The second part of the project is a 50-patient pilot of a home-based cardiac rehabilitation program that will begin later this year and run through the end of 2025. Rural areas lack access to home-based cardiac rehabilitation, even though the therapy has proven effective for heart failure patients.

“We know that being plugged in a situation like that, with outpatient monitoring and cardiac rehab access, helps with their cardiac function, helps with their daily quality of life,” Ghosh said.

One of the major reasons patients keep coming back to the hospital with exacerbations of their heart failure is not having access to advanced therapies like home-based cardiac rehabilitation.

“The study bridges that gap,” Ghosh said. “It allows these patients who would really not have access otherwise to advanced therapies into the latest standard of care.”

The patients will be selected for the pilot based on registry data analysis. According to Ghosh, the focus will be on identifying the patients who would benefit most from cardiac rehab, such as those who are symptomatic, who experience frailty, and who have ejection fractions.

Another collaborator on the research project is the American Heart Association (AHA), which is not only sponsoring the project but also working with Access TeleCare and UT Southwestern to evaluate the findings from the registry and the pilot clinical trial. The organizations will measure performance using content and tools licensed from the AHA’s Get with the Guidelines initiative.

“This partnership between UT Southwestern, the AHA, and Access Telecare will generate additional knowledge surrounding the care of patients with heart failure in rural communities and pilot potential home-based cardiac rehabilitation interventions,” Pandey said.
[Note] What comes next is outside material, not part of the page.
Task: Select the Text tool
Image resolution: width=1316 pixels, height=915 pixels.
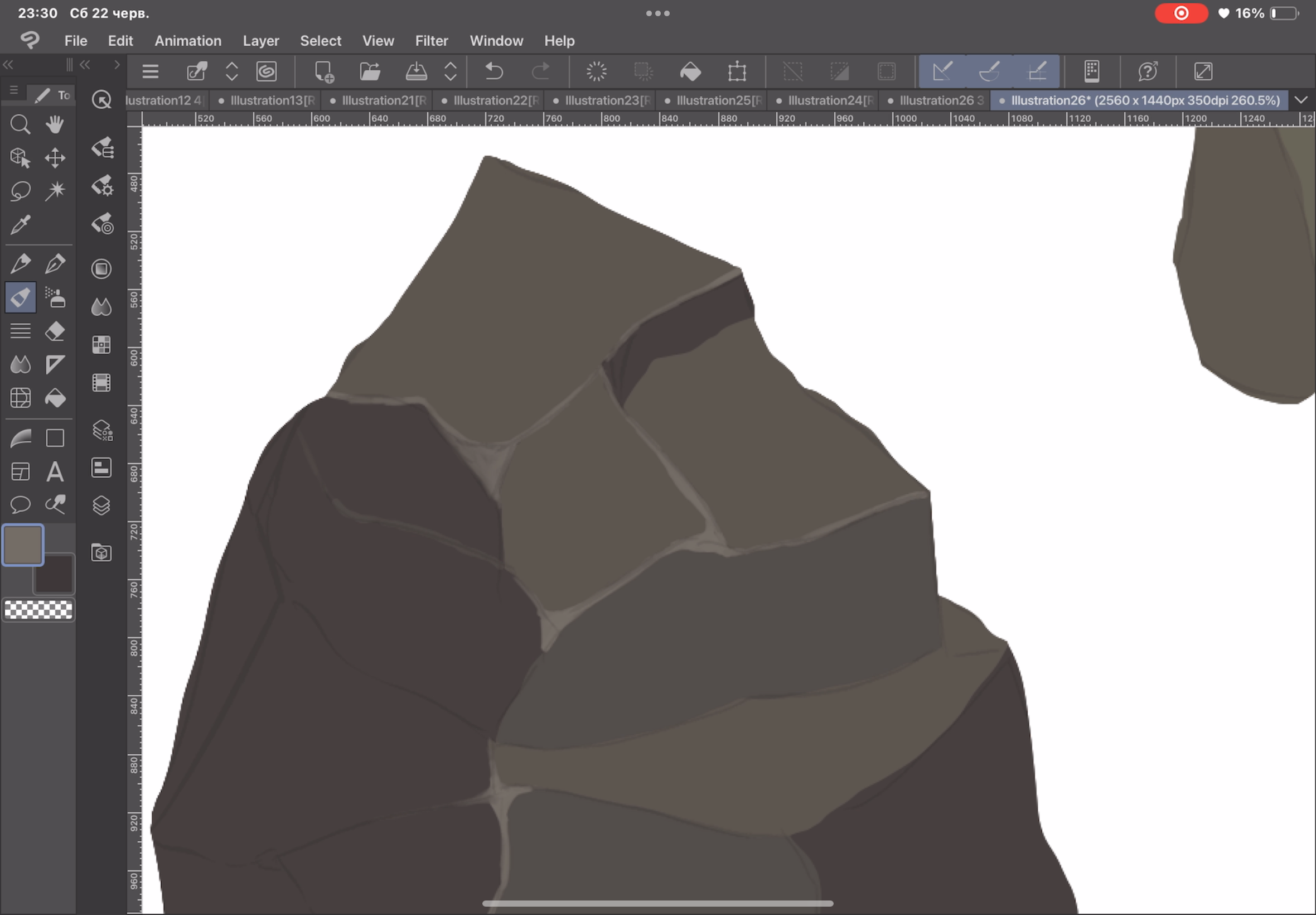Action: (x=55, y=472)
However, the organizations are considering some critical operational and socioeconomic factors as they begin the project.

Pandey noted that integrating data from multiple EMRs can be challenging, so they have selected a study team with experience with EMR-based research and data curation.  

Challenges may also stem from the lack of resources in rural areas. For instance, home-based cardiac rehab often involves modifications to patients' lifestyles, which may be more difficult for patients to achieve in rural areas.

“Lifestyle modifications are somewhat easier in urban populations,” said Ghosh. “You have access to gyms, you have access to food that has proper nutritional value, and those who live in rural areas may not have access to those things.”

Further, Ghosh noted that rural heart failure patients may not have the resources to continue with new activity patterns or be able to access physicians with the requisite expertise to manage their advanced clinical needs after they have completed the cardiac rehab program.

Thus, the project's long-term goal is to sustain expanded access to advanced therapies for heart failure patients in rural areas. Additionally, the researchers hope to better understand the clinical benefits of in-home cardiac rehab programs and collect data that can inform program implementation in rural areas.

“Because at the end of the day, these are all non-traditional patient care delivery [models],” Ghosh said. “And I don't think that enough literature exists right now in the academic world that really describes and highlights projects like this, right? We're coming up on a time when the traditional brick-and-mortar location for healthcare is not the only way to have healthcare delivered to you. But I think, to get real traction and investment from people and communities, healthcare field literature is needed to substantiate a lot of the things that we're doing, whether it's telemedicine, remote monitoring, whatever the case is.”